Maire d’un village situé en zone occupée pendant la Seconde Guerre Mondiale, Théodore recueille P’tit Claude, neuf ans, orphelin, tandis que Mademoiselle Lundi, l’institutrice, fait la connaissance des gitans venus s’installer au village le temps des vendanges.
Humaniste et républicaine convaincue, elle les persuade, non sans mal, de scolariser leurs enfants. Parmi eux, Taloche, grand bohémien de trente ans à l’âme d’enfant, pour qui P’tit Claude se prend d’amitié. Pendant ce temps, la pression de Vichy s’intensifie.

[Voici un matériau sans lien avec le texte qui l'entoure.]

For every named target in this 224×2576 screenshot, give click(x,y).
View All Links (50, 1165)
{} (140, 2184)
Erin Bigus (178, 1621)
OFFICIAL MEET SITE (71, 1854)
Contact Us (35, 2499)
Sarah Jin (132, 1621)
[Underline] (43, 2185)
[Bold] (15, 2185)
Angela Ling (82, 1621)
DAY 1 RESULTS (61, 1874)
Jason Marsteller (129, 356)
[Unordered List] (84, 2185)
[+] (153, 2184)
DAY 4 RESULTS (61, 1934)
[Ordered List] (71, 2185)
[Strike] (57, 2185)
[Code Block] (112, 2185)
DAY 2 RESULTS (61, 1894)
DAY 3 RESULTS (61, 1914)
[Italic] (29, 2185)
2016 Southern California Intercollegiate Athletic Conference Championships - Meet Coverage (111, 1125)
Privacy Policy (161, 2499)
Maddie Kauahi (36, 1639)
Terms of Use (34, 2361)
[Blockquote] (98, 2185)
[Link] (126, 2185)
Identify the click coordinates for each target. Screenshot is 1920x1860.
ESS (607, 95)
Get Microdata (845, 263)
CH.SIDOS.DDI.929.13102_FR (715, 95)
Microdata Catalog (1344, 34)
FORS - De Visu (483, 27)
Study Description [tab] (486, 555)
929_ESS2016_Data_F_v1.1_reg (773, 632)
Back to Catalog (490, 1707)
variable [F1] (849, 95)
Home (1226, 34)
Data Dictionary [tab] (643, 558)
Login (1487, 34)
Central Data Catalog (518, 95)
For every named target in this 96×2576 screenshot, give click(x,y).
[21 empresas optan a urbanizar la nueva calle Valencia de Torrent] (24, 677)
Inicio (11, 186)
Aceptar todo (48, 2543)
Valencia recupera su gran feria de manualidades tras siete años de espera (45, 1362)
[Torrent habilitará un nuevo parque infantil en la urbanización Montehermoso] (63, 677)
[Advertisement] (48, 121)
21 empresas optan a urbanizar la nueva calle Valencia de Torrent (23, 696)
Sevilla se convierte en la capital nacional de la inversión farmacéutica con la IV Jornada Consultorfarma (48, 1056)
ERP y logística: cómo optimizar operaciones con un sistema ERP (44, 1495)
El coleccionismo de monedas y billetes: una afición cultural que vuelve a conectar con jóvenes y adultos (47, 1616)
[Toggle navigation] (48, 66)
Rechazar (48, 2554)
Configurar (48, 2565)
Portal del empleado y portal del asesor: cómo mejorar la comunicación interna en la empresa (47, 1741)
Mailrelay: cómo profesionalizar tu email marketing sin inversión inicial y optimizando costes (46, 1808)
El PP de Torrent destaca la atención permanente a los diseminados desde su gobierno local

D’abord interdits de circulation, les gitans sont finalement parqués dans des camps d’internement. Émus par leur sort, Théodore et Mademoiselle Lundi vont se battre pour leur libération. Un hymne à la tolérance et un hommage à l’école inspirés de personnages réels (véritables “Justes”, Théodore était notaire et Yvette Lundy, institutrice et résistante, fut arrêtée et déportée) qui comble un véritable “trou noir” de l’Histoire sur cet épisode dont l’existence n’est contestée par personne.
Le personnage de Mlle Lundi est créé d’après l’histoire vraie d’une institutrice, Yvette Lundy, qui travaillait à Gionges dans la Marne.
Résistante, elle fut arrêtée puis déportée. Elle a aidé à travailler toutes les scènes qui concernent son personnage et l’école.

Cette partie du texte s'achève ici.